= Reading text =

-.-.-

# DIY 29 Gallon Hood



## helgymatt

Here is how I build my hood for my 29 gallon aquarium.

Supplies:
1x6 and 1x8 pine boards. 
2 hinges (or a piano hinge)
Wood glue
Finishing nails ~2"
Nail filler
Sandpaper
Paint (or stain)

I started by cutting my boards to length. I would recommend getting your wood from an actual lumber yard rather than Lowe's or home depot. You will save yourself lots of time and headache trying to find nice straight boards. There are two variations of hoods I have built. I will describe one of them here first and the second later on.

There are total of 7 boards used...

Face board: 31 3/4" X 6"
Front top: 31 3/4" x 6"
Back top: 31 3/4" x 8"
Front side (2) ~4 5/8" by 6"
Back side (2) ~4 5/8" by 8"
Note: 6" boards are not really 6". They are something like 5 1/2"
The back is left open in my hoods. You could some sort of back board for extra support if you would like. I didn't see a need for it.

























As you can see the front half is attached by two hinges to the back half. One piano hinge could also be used.

After the boards were cut to length I began assembling the two halves. I used glue and a nail gun with 2" brads. Regular nails can be used. You may want to consider seating the nails below the surface and using nail filler to get a nice finish. I find that the nail gun makes things a lot easier and faster to assemble.

Note that in the picture the back half of my hood uses only a 1X6. This was a screw up on my part and I would recommend using a 1x8 so the hood covers the entire top of the aquarium.

Once the two halves were assembled, I filled the nail holes, sanded everything down good, and put on 2 or 3 coats of black paint. I then cut out notches (with a chisel) for the hinges and installed them.

-.-.-

= Dataset entries =

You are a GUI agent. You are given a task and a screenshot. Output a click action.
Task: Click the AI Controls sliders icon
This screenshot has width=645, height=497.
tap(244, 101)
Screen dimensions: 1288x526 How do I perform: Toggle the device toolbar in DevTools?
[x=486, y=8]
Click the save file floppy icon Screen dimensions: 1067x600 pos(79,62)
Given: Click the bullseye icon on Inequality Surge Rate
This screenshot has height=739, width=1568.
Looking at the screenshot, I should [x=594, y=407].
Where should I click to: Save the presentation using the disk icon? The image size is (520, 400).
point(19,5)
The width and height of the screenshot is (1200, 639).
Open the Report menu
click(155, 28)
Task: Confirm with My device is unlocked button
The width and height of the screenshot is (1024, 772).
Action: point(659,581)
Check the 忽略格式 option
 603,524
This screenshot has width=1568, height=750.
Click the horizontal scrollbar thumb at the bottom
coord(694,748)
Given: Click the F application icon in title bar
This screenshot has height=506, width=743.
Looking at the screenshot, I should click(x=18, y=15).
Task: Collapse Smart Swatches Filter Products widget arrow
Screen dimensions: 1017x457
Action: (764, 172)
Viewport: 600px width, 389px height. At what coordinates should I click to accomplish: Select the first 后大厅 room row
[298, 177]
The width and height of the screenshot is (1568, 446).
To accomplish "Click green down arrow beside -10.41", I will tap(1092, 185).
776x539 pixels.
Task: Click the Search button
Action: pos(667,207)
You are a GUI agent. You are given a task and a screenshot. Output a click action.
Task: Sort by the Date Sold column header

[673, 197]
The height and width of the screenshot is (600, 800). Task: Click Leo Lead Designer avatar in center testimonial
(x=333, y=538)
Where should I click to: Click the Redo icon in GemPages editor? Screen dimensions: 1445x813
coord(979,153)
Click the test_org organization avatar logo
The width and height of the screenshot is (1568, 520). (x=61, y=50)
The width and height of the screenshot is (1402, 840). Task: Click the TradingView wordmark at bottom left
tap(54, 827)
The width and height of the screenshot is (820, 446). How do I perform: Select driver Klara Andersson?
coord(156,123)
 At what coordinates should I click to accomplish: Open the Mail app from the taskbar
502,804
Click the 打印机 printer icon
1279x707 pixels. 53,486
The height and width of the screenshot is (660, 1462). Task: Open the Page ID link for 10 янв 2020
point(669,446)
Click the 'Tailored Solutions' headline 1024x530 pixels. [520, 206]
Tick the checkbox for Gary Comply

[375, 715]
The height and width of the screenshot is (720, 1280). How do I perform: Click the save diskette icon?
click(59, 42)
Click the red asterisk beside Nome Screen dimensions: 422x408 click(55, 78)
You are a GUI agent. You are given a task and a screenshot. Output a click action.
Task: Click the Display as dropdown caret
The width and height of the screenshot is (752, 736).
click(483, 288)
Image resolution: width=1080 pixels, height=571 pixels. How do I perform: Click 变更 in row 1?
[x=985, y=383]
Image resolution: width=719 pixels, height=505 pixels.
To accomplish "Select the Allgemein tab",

-.-.-

= Exercise goal =
Using the hood post, decide whether each statement agrees with it. Answer yes or no for each and quote the words that settle it.
(a) The hood's back is left open.
(b) In the picture, the back half of the hood is made from a 1x8.
(c) The hood got two or three coats of black paint.
The data above has no role here.

= Correct result =
(a) Yes: "The back is left open in my hoods."
(b) No: "Note that in the picture the back half of my hood uses only a 1X6."
(c) Yes: "put on 2 or 3 coats of black paint"